** Start DOCUMENT SEGMENT **
[pve-devel] [PATCH v2 qemu] fix #4507: add patch to automatically increase NOFILE soft limit

Fiona Ebner f.ebner at proxmox.com
Mon Feb 5 14:13:17 CET 2024


In many configurations, e.g. multiple vNICs with multiple queues or
with many Ceph OSDs, the default soft limit of 1024 is not enough.
QEMU is supposed to work fine with file descriptors >= 1024 and does
not use select() on POSIX. Bump the soft limit to the allowed hard
limit to avoid issues with the aforementioned configurations.

Signed-off-by: Fiona Ebner <f.ebner at proxmox.com>
---

Changes in v2:
    * pick v2 that was accepted upstream:
      https://lore.kernel.org/qemu-devel/ZcC3-G_COqbk8SxX@redhat.com/
    * because of that, put it into the extra/ folder rather than pve/

 ...-increase-NOFILE-soft-limit-on-POSIX.patch | 119 ++++++++++++++++++
 ...async-for-background-state-snapshots.patch |   4 +-
 ...-Add-dummy-id-command-line-parameter.patch |   4 +-
 ...E-Allow-version-code-in-machine-type.patch |   4 +-
 ...ct-stderr-to-journal-when-daemonized.patch |   6 +-
 debian/patches/series                         |   1 +
 6 files changed, 129 insertions(+), 9 deletions(-)
** End DOCUMENT SEGMENT **
** Start MATERIAL **
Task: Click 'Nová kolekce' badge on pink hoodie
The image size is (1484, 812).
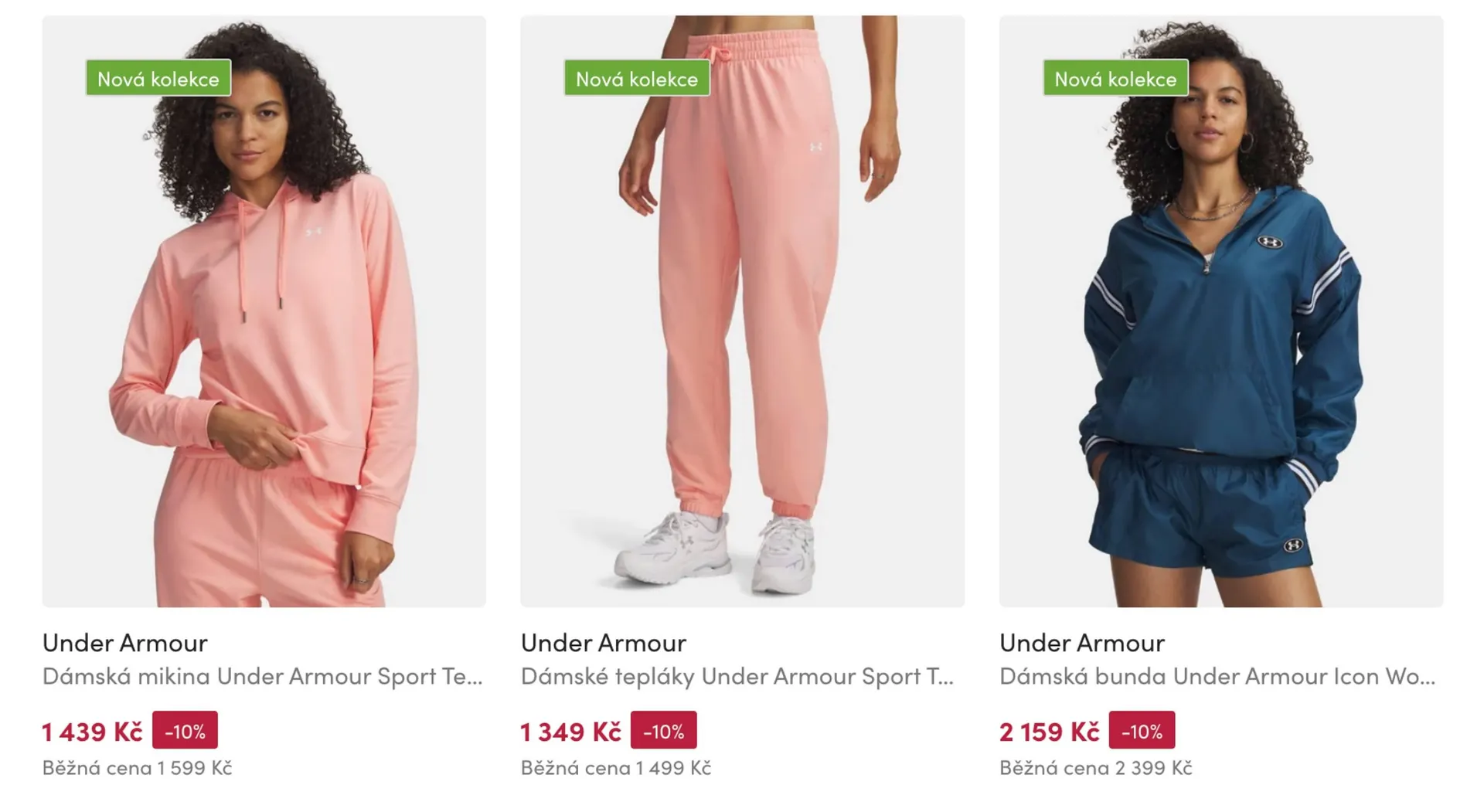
** End MATERIAL **
- REQUIRED TASKS:
a) Summarize the patch message in two sentences.
b) In the patch message, which folder does version 2 put the patch into, and for what stated reason?
The data play no part in the work here.

- TASK-BY-TASK RESULTS:
a) The patch raises QEMU's NOFILE soft limit to the allowed hard limit, because the default soft limit of 1024 is not enough in configurations such as multiple vNICs with multiple queues or many Ceph OSDs. Version 2 uses the version accepted upstream, so it is placed in the extra/ folder instead of pve/.

b) It goes into the extra/ folder because the v2 chosen was the one accepted upstream.